Application of a kinetic model to the apparently complex behavior of negative and positive allosteric modulators of muscarinic acetylcholine receptors.

Abstract

The binding of allosteric modulators to G protein-coupled receptors (GPCRs) is often described by an equilibrium allosteric ternary complex model (ATCM). This study evaluated the effects of three modulators on the binding of [(3)H]N-methylscopolamine ([(3)H]NMS) to the human M(2) muscarinic acetylcholine receptor (mAChR). The binding of each modulator was more complex than predicted by the ATCM; the inhibitors heptane-1,7-bis-(dimethyl-3-phthalimidopropyl)-ammonium bromide and gallamine yielded biphasic curves that were described empirically by a two-site binding model, whereas the enhancer alcuronium yielded a bell-shaped curve.
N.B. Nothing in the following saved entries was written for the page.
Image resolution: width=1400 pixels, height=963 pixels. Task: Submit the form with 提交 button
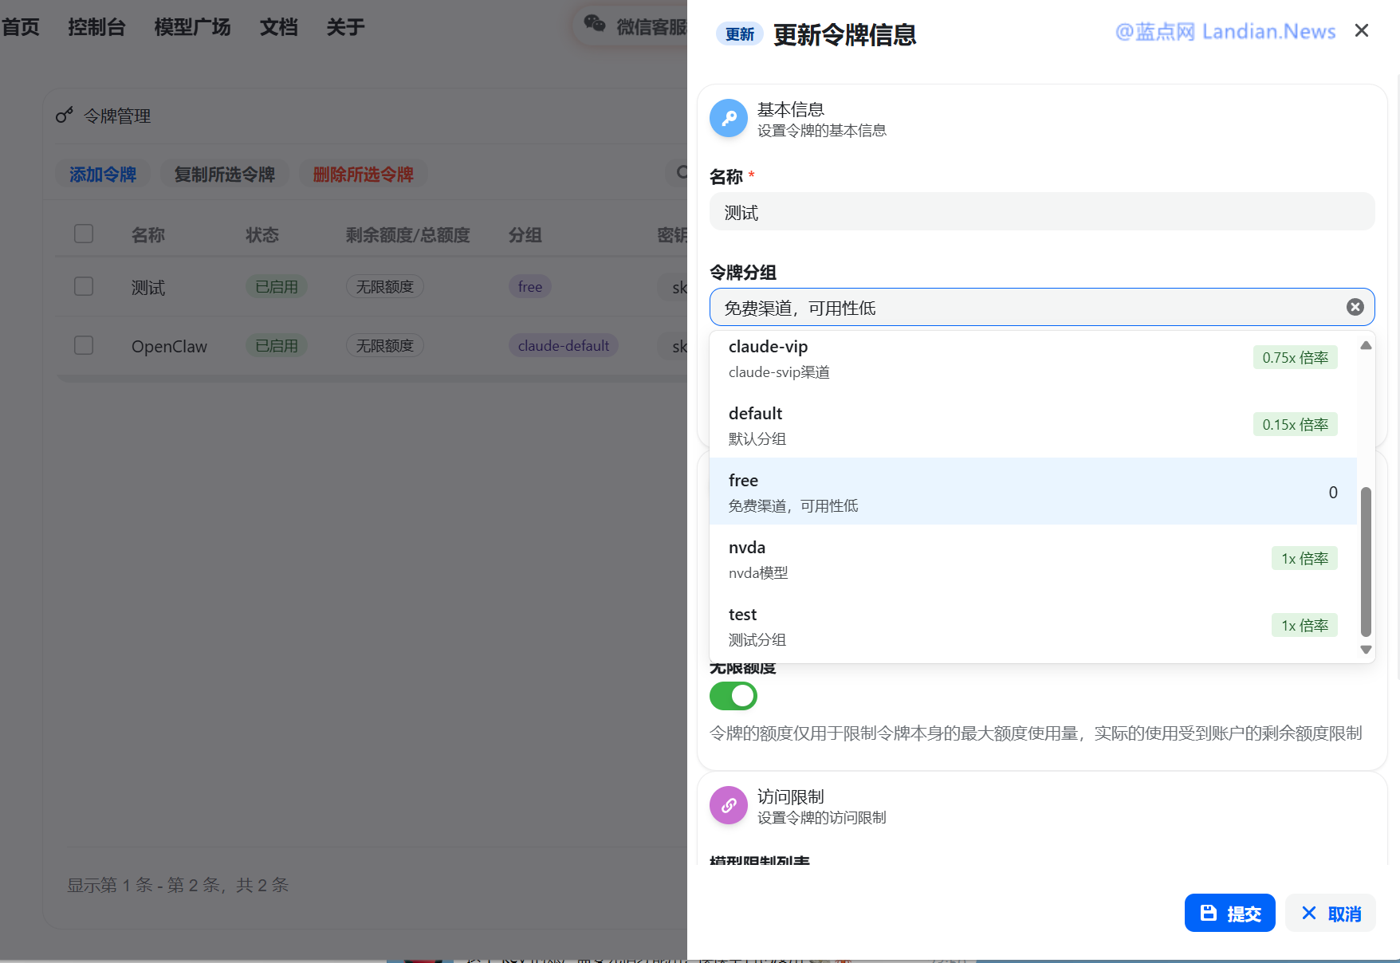(1229, 913)
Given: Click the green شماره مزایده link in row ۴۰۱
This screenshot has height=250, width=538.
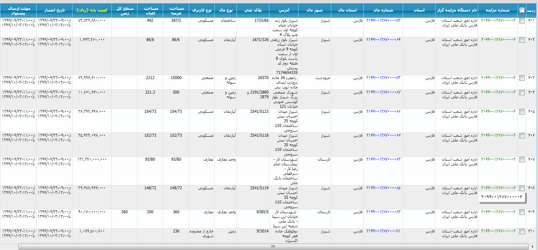Looking at the screenshot, I should 498,21.
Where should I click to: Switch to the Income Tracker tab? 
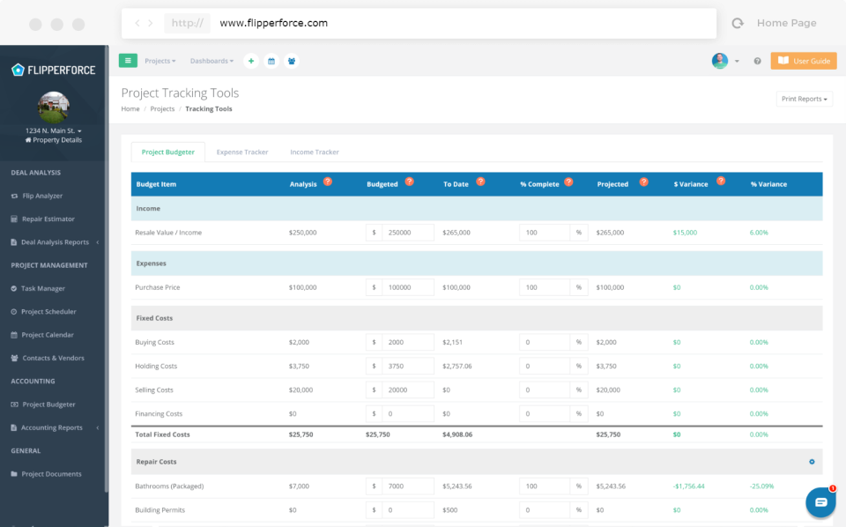pyautogui.click(x=314, y=152)
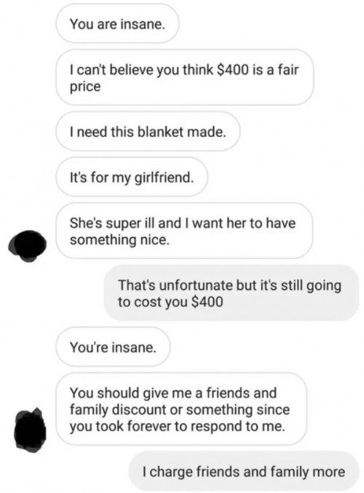Click '$400' in the gray reply bubble
Image resolution: width=364 pixels, height=493 pixels.
(x=207, y=301)
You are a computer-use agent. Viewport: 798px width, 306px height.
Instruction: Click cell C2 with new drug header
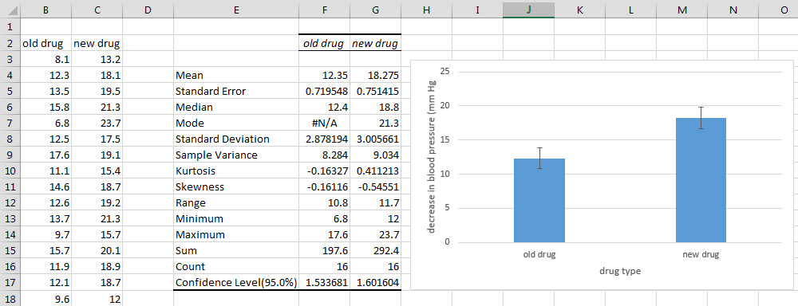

Radioligand dissociation assays revealed that the modulators retarded [(3)H]NMS kinetics such that the system never attained equilibrium. Subsequent application of a kinetic ATCM accommodated and quantified all experimental observations. Our findings confirm and extend previous studies on the use of a kinetic ATCM for mAChR allosteric enhancers, but also highlight how complex curves displayed by allosteric inhibitors can be misinterpreted in terms of multisite orthosteric binding. It is possible that similar behavior of other allosteric modulators at GPCRs may reflect nonequilibrium binding artifacts rather than deviation from an ATCM.